Dataset entries:
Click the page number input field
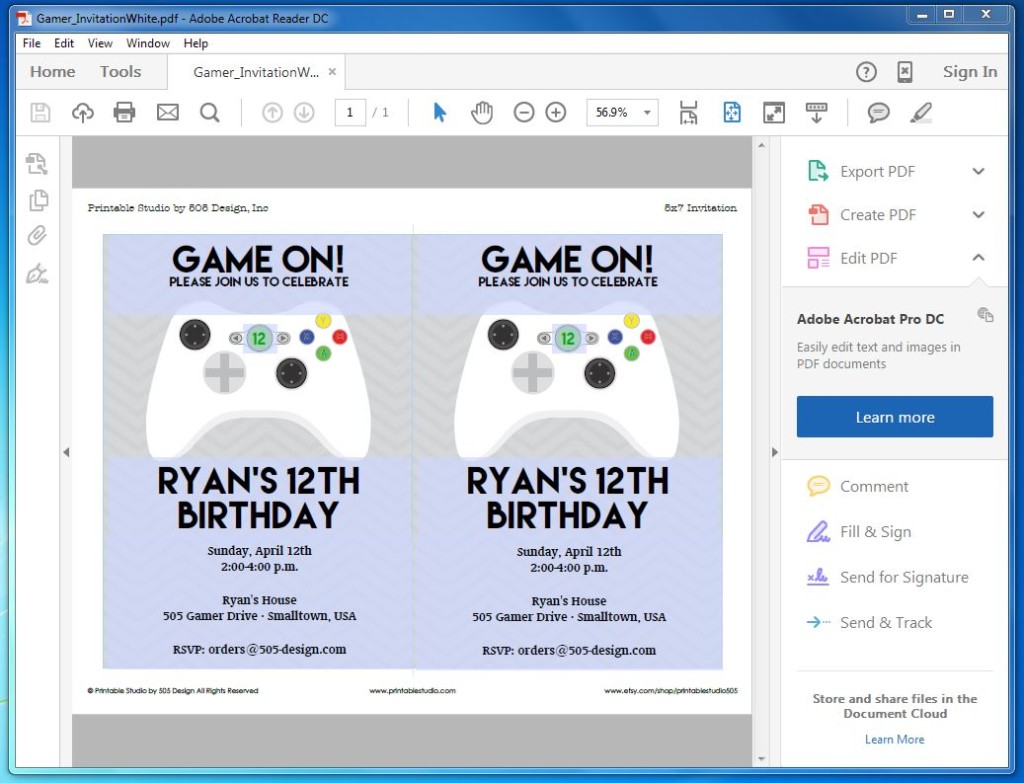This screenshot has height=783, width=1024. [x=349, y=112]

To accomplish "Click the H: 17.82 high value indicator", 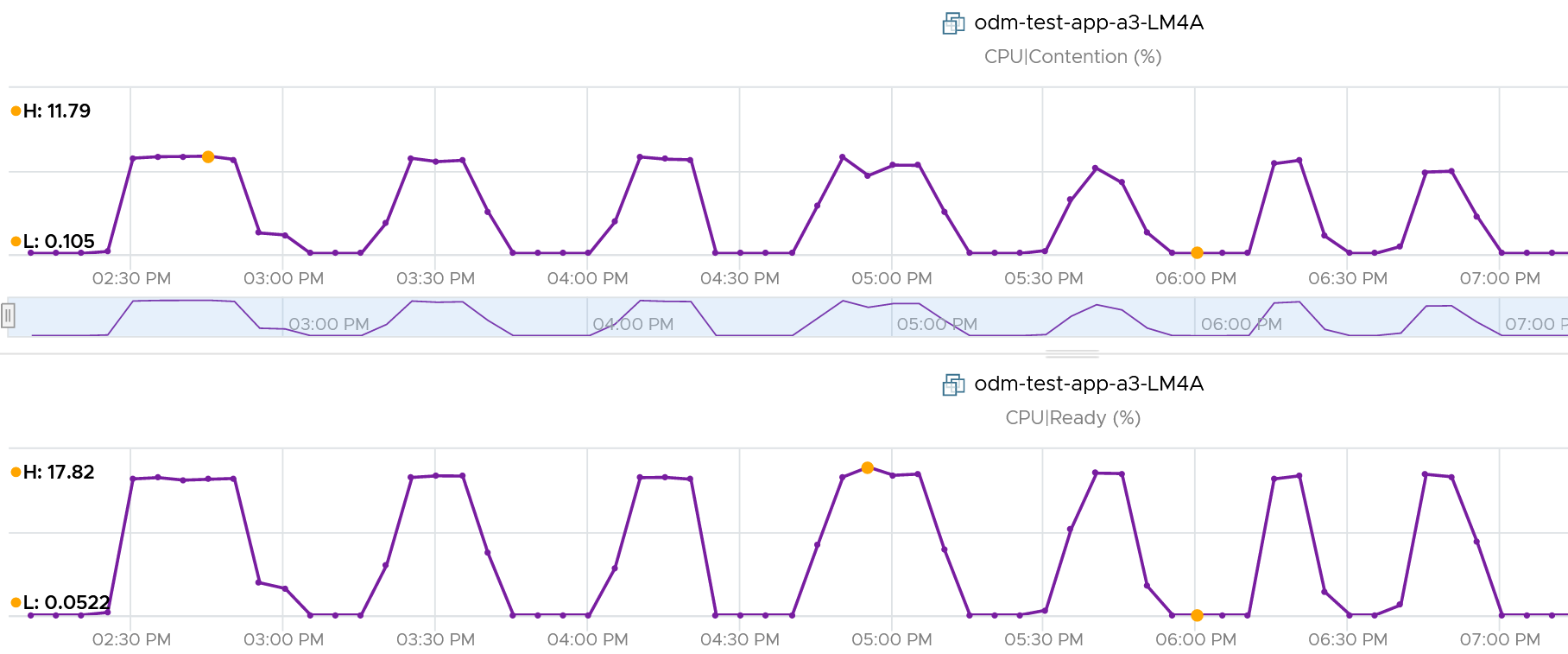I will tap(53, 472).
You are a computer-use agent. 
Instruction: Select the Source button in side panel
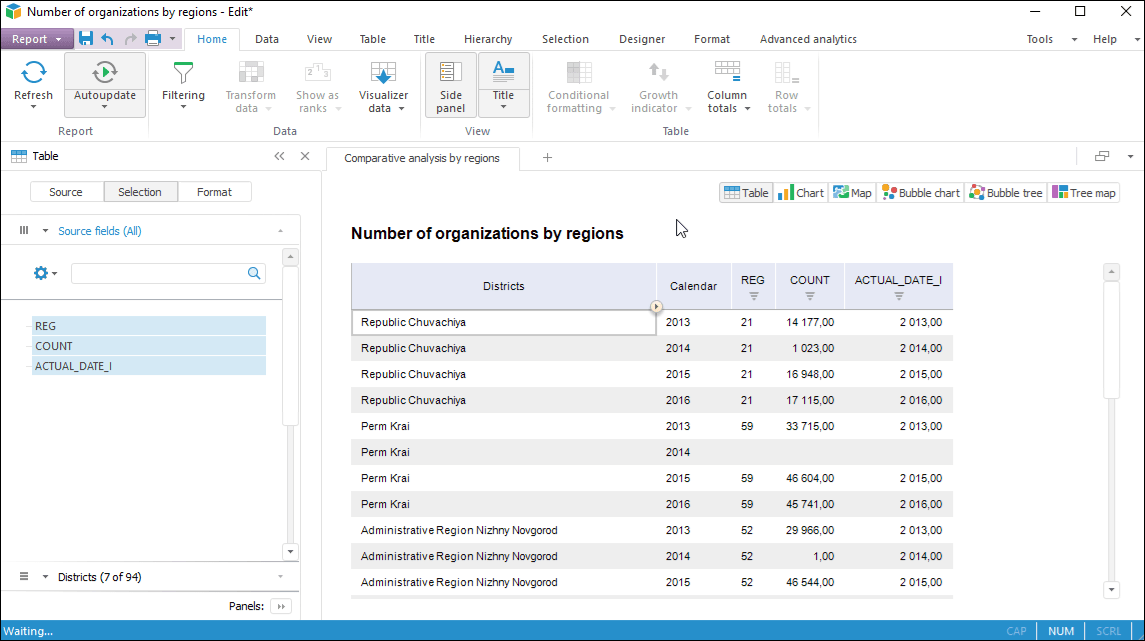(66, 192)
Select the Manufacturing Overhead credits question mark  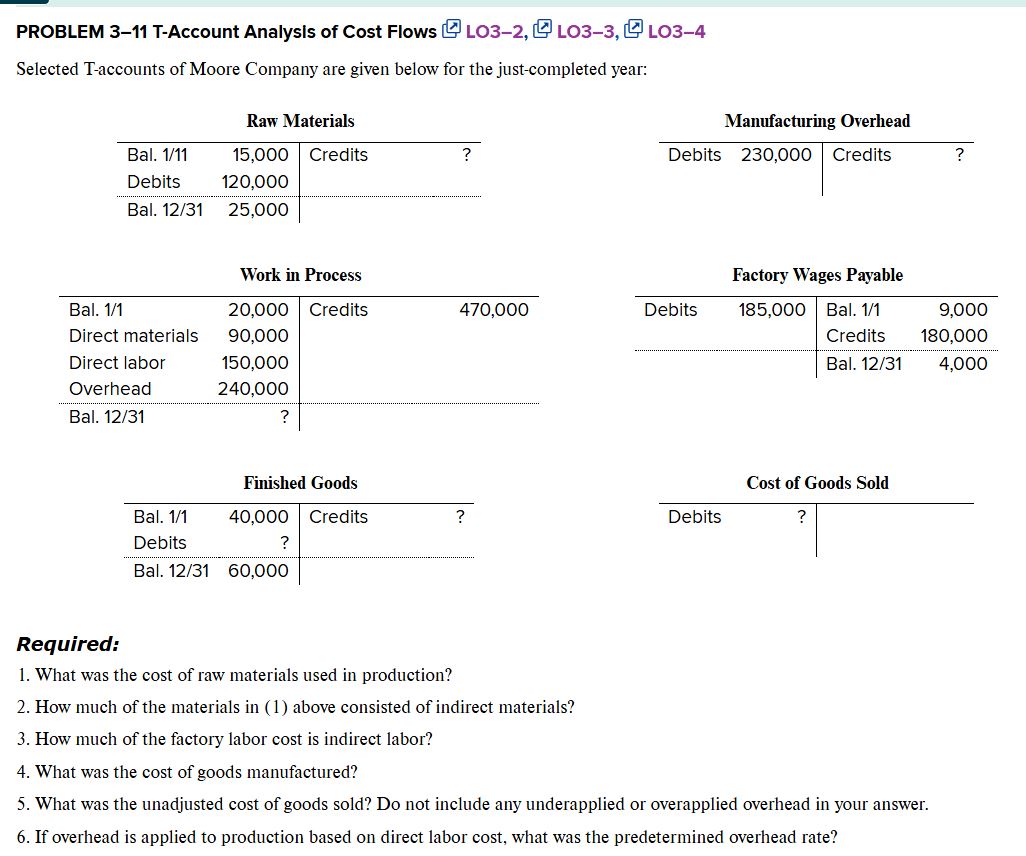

Task to complete:
An exact restatement of the lines from the one holding "Instruction: Select the" through the end of the entries, both ends included, is the whole answer. Pictures stay out.

Exercise solution:
Instruction: Select the Source button in side panel
(66, 192)
Select the Manufacturing Overhead credits question mark  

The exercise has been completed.